**Work request:**
With the pictures omitted, repeat exactly the lines below starting with the line that has "検索の使い方 (677, 225)" and going on through the line that has "#Matsumoto Mei".

**Records:**

—————

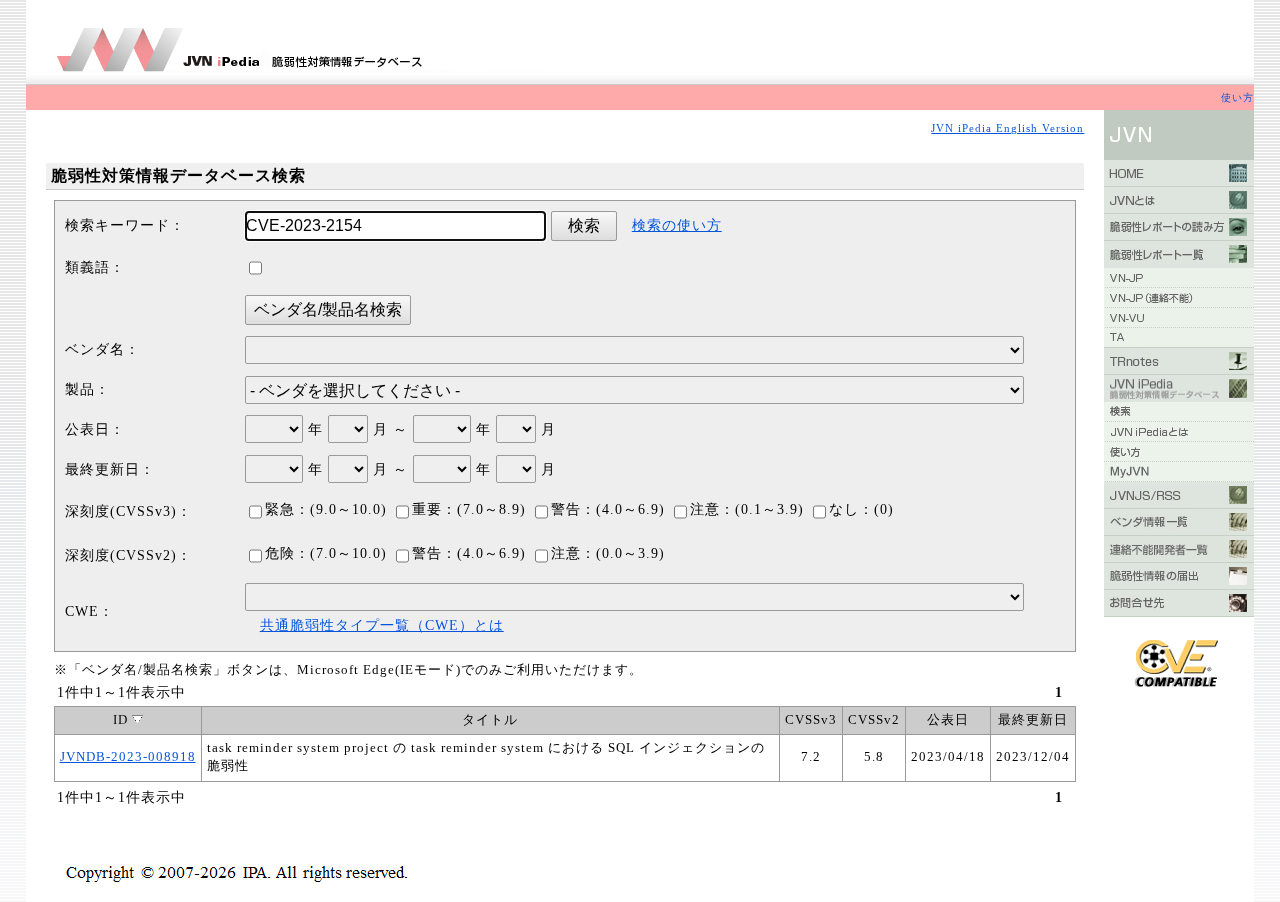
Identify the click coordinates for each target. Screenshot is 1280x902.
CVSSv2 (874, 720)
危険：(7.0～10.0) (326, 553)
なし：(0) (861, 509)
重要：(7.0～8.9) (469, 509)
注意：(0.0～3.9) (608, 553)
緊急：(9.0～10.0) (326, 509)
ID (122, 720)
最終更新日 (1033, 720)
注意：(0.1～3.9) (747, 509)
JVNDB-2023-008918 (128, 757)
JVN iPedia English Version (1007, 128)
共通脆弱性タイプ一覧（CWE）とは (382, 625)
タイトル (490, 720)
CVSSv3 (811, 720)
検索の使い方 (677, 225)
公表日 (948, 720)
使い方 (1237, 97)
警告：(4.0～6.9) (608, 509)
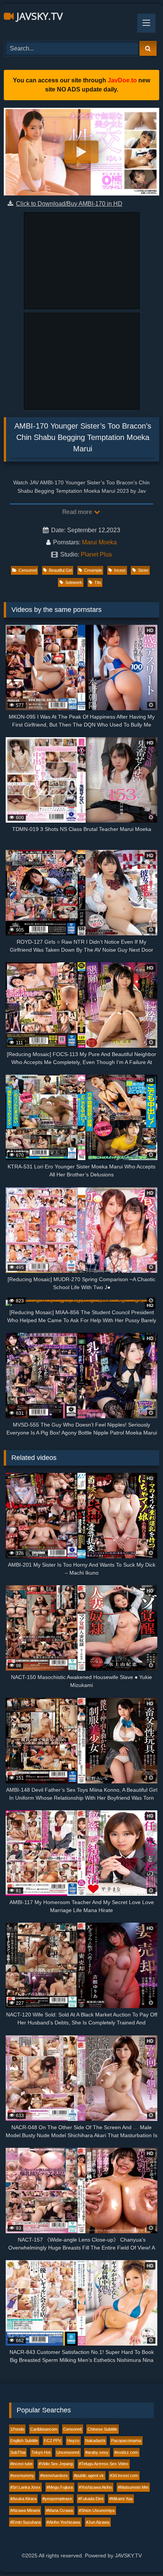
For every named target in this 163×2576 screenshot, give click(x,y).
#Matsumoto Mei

—————

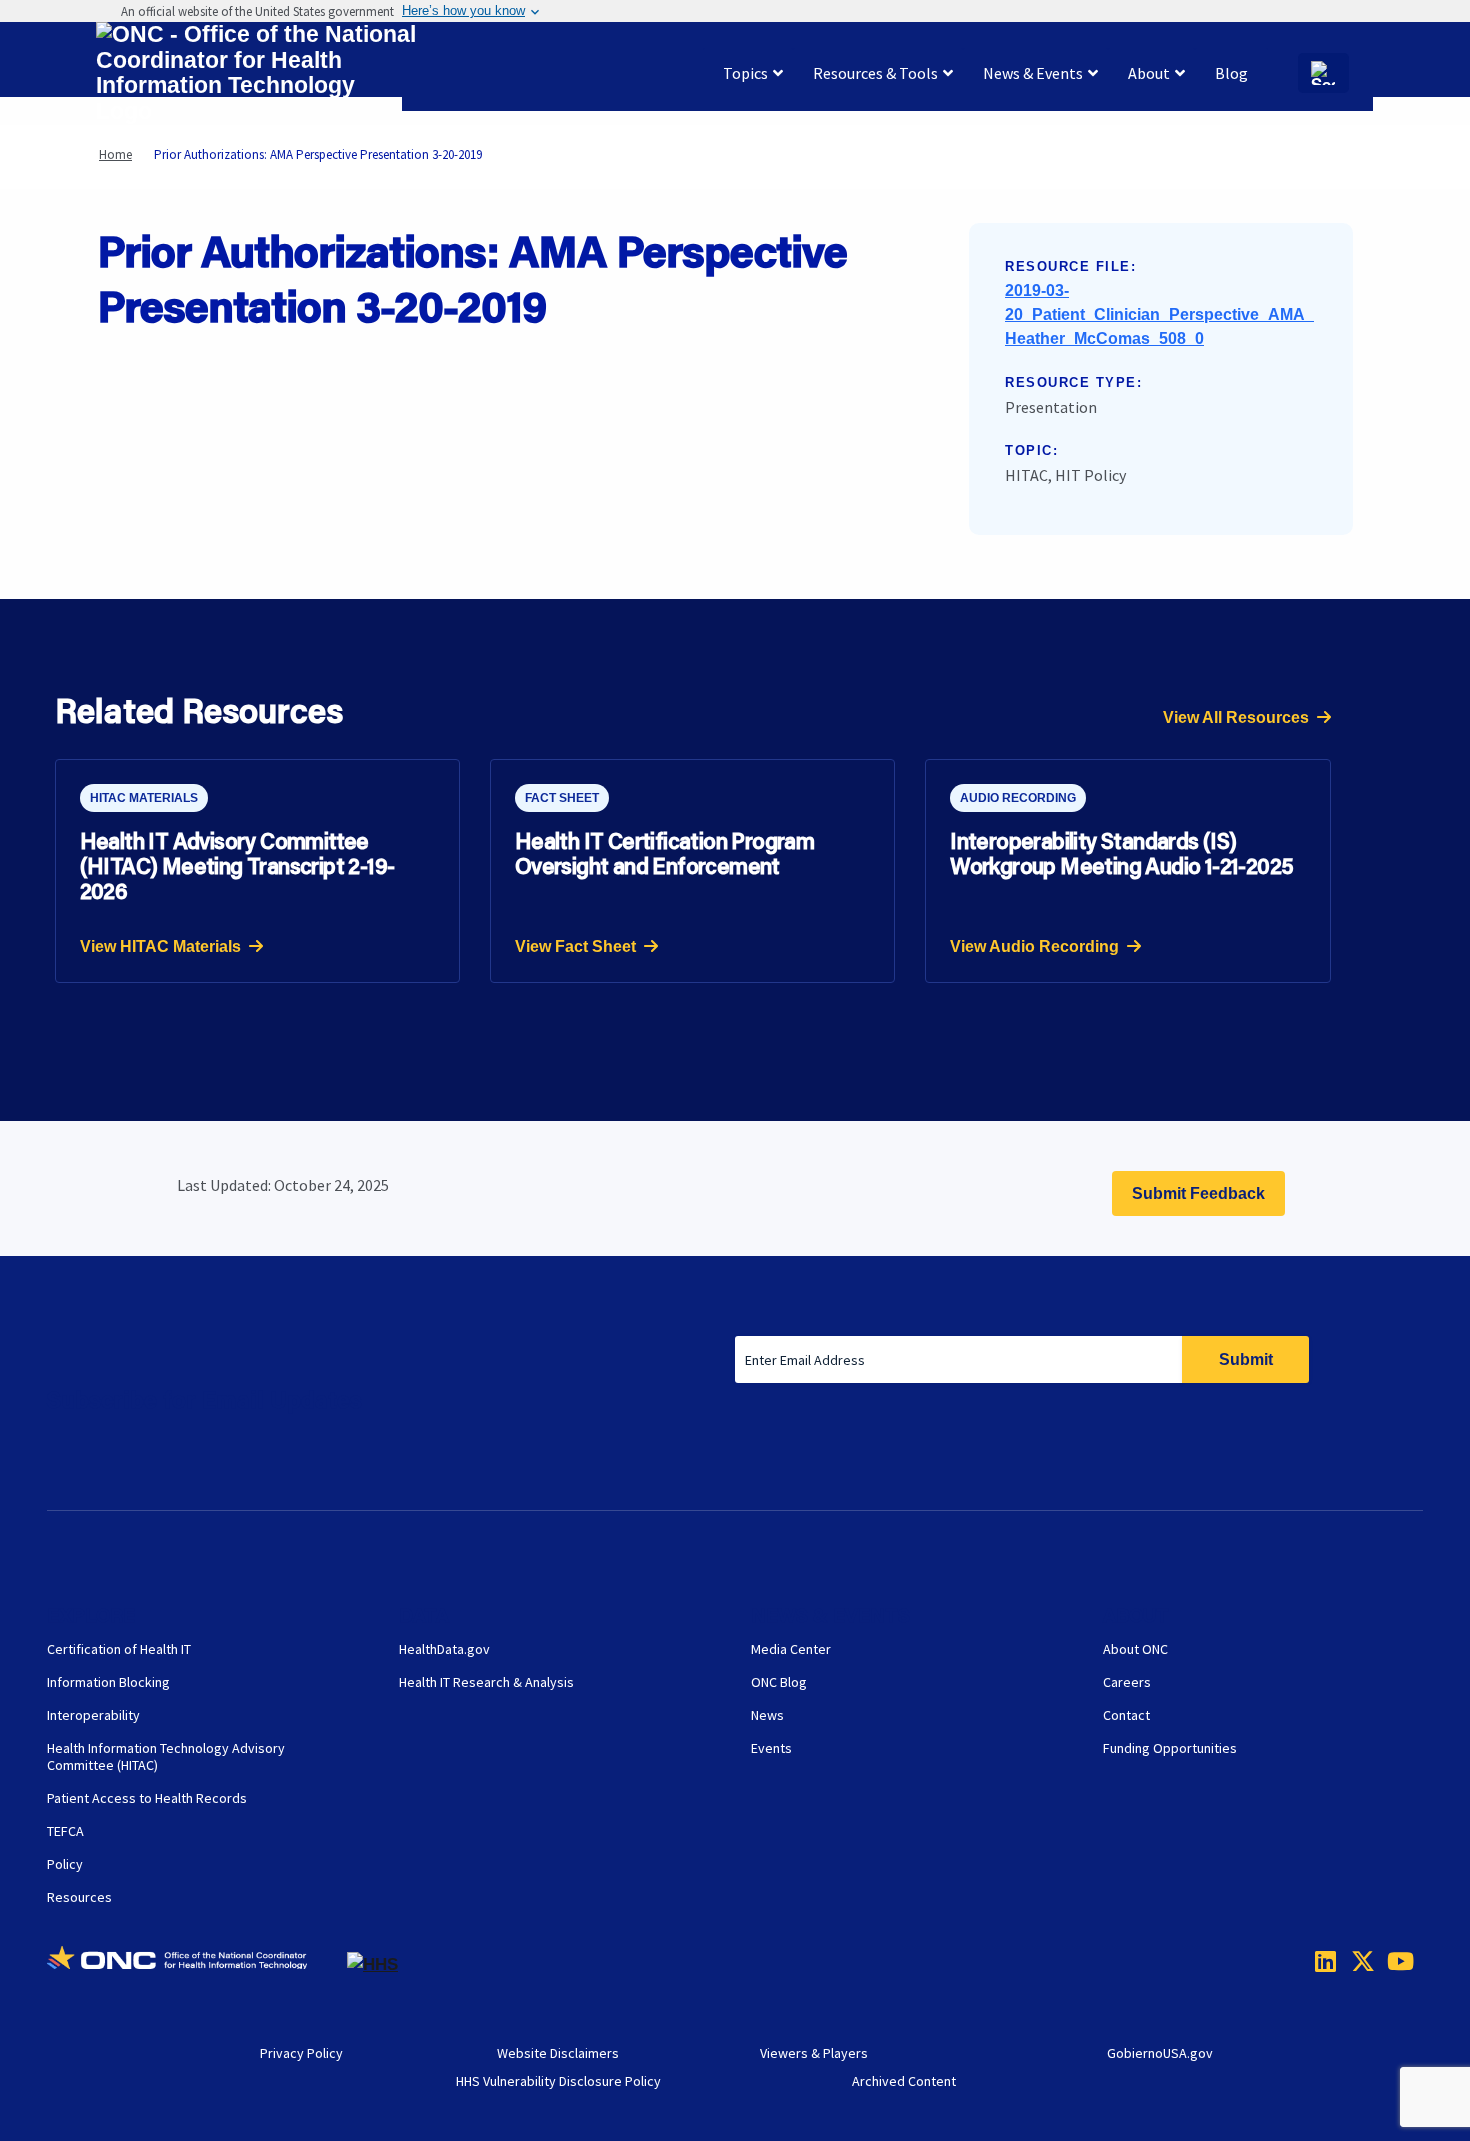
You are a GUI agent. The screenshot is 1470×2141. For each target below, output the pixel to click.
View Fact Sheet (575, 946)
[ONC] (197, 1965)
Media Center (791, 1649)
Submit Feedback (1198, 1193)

—————

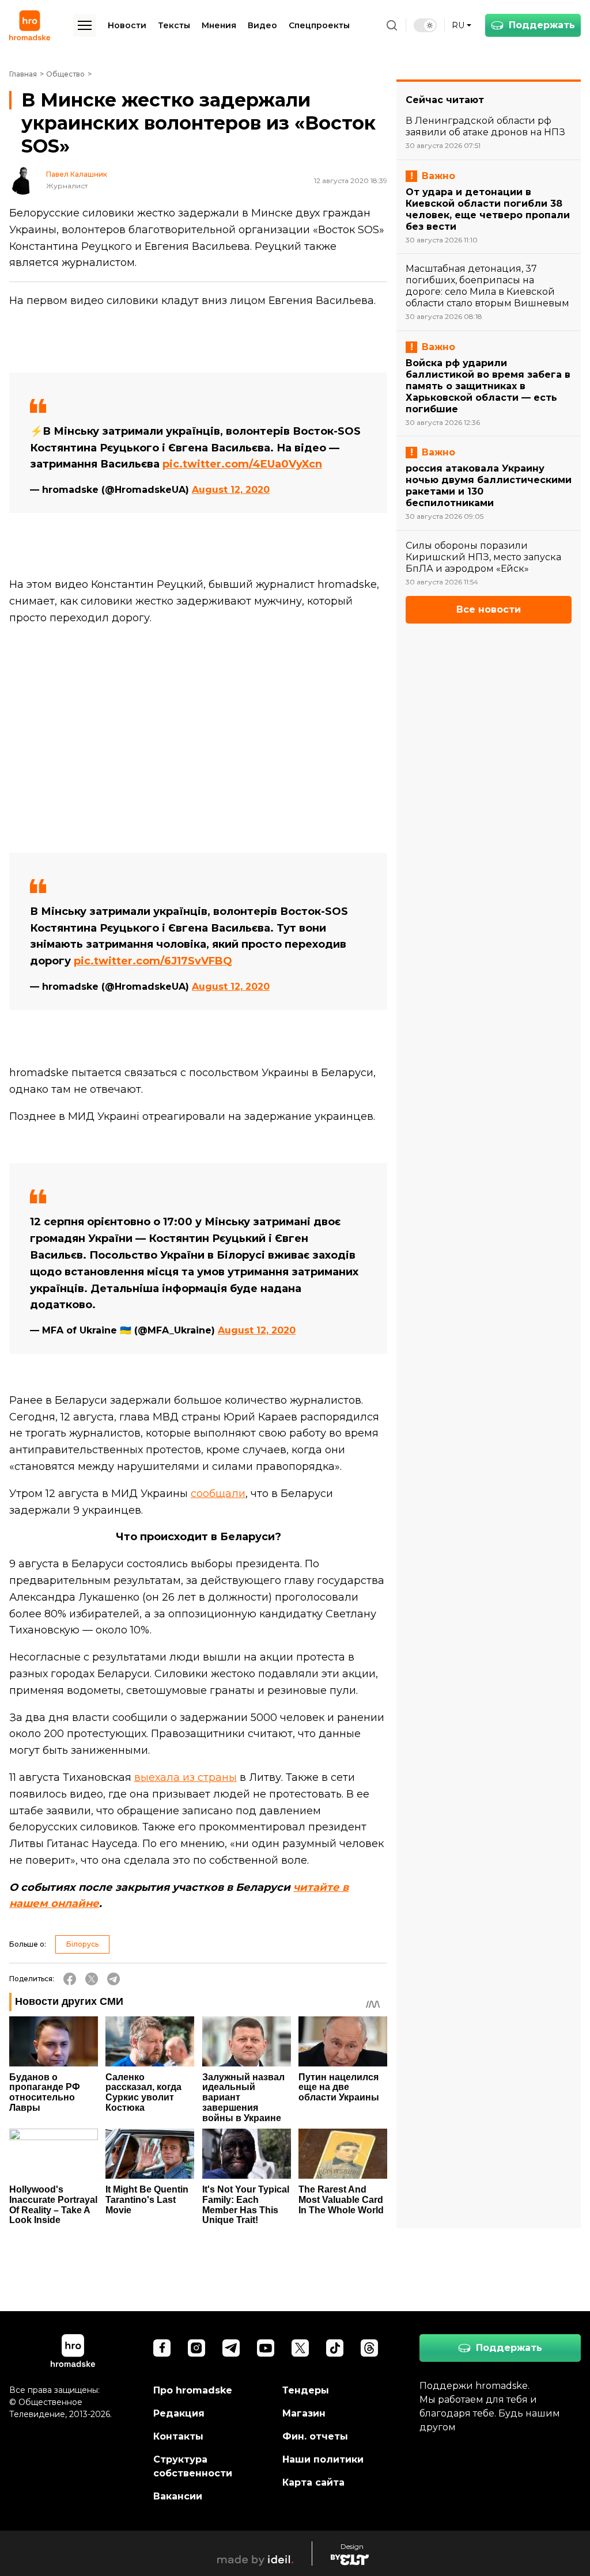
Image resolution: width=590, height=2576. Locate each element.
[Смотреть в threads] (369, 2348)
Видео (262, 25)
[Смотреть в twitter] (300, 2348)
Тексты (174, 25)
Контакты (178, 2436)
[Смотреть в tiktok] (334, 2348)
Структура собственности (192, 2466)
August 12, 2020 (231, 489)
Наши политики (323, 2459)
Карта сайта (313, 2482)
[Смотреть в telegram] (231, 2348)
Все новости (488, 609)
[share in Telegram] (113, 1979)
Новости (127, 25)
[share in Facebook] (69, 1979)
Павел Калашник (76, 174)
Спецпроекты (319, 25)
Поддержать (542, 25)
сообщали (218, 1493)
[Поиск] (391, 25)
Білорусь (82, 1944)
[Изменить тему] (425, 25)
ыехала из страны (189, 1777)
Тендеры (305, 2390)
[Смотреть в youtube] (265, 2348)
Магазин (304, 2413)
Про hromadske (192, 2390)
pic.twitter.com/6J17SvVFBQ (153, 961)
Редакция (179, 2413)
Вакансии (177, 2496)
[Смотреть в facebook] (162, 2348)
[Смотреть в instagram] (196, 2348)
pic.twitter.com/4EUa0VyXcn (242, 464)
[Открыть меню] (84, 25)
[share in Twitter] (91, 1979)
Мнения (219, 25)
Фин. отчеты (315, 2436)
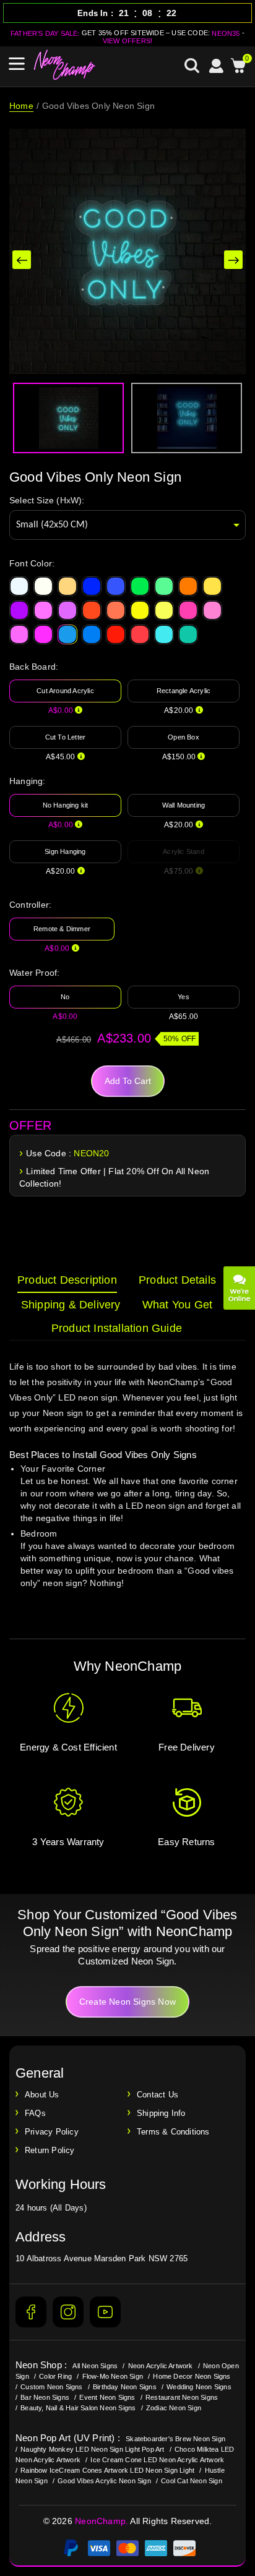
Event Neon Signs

—————

**Completed task:**
検索の使い方 (677, 225)
公表日 (948, 720)
使い方 (1237, 97)
警告：(4.0～6.9) (608, 509)
For every named target in this 163×2576 screenshot, give click(x,y).
#Matsumoto Mei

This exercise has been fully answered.